◆ **GIVEN PASSAGE**
################

Italian officials unsure what parts of Pantani to exhume.
With a new investigation into the death of Marco Pantani moving ahead, the case has taken yet another unexpected turn.
Italian officials are considering an exhumation of the famous Italian climber but can’t decide what part or parts of Pantani to dig up.
Doctor Franco Tagliaro at the University of Verona in in charge of the decisions surrounding the possible exhumation. Pantani’s death was officially classified as a cocaine overdose but there are some who believe Pantani was murdered by several men who forced him to drink a lethal does of the drug.
Tagliaro is apparently considering several options that range from a few tissue samples to Pantani’s nose and throat and perhaps his whole head along with other assorted parts and portions.
“It’s complicated and we have to be scientific,” said Mario Fibberilli, an assistant to Tagliaro who is spearheading the exhumation efforts. “If we’re digging him up, we might as well get everything we need. Sure, it’s gonna smell horrible but that’s the reality. At least Pantani was a small guy.”
In fact, Fibberelli says that they are also considering taking both of Pantani’s feet and perhaps a hand, too. “We want to see the condition of his feet — are they flat, how high are his arches? These thing may prove useful. Maybe we grab a few chunks of his intestinal track, too. It’s hard to know what we might need. We might need to take a ‘grab-bag’ approach,” said Fibberelli.

################

◆ **SOURCE INFORMATION**
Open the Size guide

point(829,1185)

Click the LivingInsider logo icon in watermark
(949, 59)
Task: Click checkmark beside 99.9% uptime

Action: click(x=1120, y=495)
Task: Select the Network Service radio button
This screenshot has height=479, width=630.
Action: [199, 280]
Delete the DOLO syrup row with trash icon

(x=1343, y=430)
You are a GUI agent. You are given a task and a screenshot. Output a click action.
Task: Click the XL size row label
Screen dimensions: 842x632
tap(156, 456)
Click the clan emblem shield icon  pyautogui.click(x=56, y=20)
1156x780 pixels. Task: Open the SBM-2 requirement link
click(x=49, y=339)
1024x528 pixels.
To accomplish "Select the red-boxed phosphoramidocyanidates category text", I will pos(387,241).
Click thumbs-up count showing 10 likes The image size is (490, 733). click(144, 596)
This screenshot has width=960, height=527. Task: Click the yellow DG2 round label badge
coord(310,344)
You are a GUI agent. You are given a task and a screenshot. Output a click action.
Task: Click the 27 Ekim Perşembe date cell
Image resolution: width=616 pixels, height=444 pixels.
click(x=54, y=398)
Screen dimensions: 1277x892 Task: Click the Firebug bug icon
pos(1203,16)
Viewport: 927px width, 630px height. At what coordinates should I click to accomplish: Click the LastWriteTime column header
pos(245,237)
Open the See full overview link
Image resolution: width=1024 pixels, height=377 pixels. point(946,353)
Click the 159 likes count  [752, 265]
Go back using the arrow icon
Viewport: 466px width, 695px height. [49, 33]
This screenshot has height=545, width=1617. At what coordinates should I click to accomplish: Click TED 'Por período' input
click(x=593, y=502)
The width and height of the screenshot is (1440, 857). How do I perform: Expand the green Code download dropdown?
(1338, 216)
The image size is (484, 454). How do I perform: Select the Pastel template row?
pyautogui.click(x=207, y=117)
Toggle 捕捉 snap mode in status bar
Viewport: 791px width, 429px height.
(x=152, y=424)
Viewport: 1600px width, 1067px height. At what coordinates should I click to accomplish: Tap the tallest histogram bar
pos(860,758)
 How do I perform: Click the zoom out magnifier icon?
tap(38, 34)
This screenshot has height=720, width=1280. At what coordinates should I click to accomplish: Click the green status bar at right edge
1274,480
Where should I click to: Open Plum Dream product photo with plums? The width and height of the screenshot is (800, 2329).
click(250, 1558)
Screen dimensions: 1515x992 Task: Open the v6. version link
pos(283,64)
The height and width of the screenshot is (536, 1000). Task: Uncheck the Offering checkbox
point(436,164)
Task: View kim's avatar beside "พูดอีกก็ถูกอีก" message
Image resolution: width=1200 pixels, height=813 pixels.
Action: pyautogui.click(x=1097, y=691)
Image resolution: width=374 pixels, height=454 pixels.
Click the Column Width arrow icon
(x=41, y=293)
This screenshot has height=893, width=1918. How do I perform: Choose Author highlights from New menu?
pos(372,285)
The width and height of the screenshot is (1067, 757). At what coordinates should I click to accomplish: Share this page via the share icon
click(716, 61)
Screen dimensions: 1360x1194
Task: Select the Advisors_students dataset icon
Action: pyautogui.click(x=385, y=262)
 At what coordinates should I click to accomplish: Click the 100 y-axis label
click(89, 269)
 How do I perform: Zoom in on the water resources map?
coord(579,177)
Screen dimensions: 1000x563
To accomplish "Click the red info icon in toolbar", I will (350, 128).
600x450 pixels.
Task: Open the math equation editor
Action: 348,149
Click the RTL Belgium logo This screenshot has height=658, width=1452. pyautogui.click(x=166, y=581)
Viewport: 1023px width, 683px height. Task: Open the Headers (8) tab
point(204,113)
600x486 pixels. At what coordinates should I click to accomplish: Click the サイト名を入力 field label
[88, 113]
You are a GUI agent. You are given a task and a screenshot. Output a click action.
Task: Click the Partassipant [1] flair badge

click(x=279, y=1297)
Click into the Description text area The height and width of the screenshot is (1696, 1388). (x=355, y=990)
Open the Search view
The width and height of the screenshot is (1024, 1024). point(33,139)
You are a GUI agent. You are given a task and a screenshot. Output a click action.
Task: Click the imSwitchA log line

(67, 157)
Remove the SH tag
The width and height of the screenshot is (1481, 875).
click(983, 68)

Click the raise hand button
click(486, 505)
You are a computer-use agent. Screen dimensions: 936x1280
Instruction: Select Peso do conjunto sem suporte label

################

◆ **EXERCISE SET**
1 > From the article about the possible exhumation of Marco Pantani, list every named part of Pantani's body that officials are said to be considering taking.
2 > Write a continuation of the article about the possible exhumation of Marco Pantani, picking up after its final sentence.

◆ **YOUR RESPONSES**
1 >
- Nose
- Throat
- Whole head
- Both feet
- A hand
- Chunks of the intestinal track

2 >
Working from the theory that Pantani was engaged in a violent struggle with his assailants, FIbberelli also wants a hand. “Right on left — doesn’t matter really — we just want to see if there is any bruising around the knuckles. If he was in a fight, there would be signs. Maybe an eyeball, too. There may be latent images still remaining on the retinal plate.”
There are a number of reports from the official autopsy and several slides containing body tissue but for Fibberilli that may not be of interest. “Really, that stuff is over ten years old and I don’t want to dig thru that dusty stuff. It’s a lot cooler to dig up Marco, bring some sharp tools and get some exciting new samples.”
Paolo Giovagnoli, Rimini’s head prosecutor in charge of the new inquiry, is unsure what steps to take on Fibberelli’s request. “He’s kind of a nutball and there is so much sensationalist press on this case,” said Giovagnoli. “I have have to keep him under control. I think he watched too much of those bizarre American medical examiner shows.”
The country’s top sports newspaper, La Gazzetta dello Sport has gone as far as saying that there is now a “concrete theory” for exhumation. That is all the information that Fibberelli needs to press his case for an exhumation.
“We really gotta dig this guy up. I’d love to get some photos, too,” said Fibberelli. “What does his bald head look like now? Is his facial expression frozen in an ironic smile or a grimace? That could be very revealing. We’ll just gave to see.”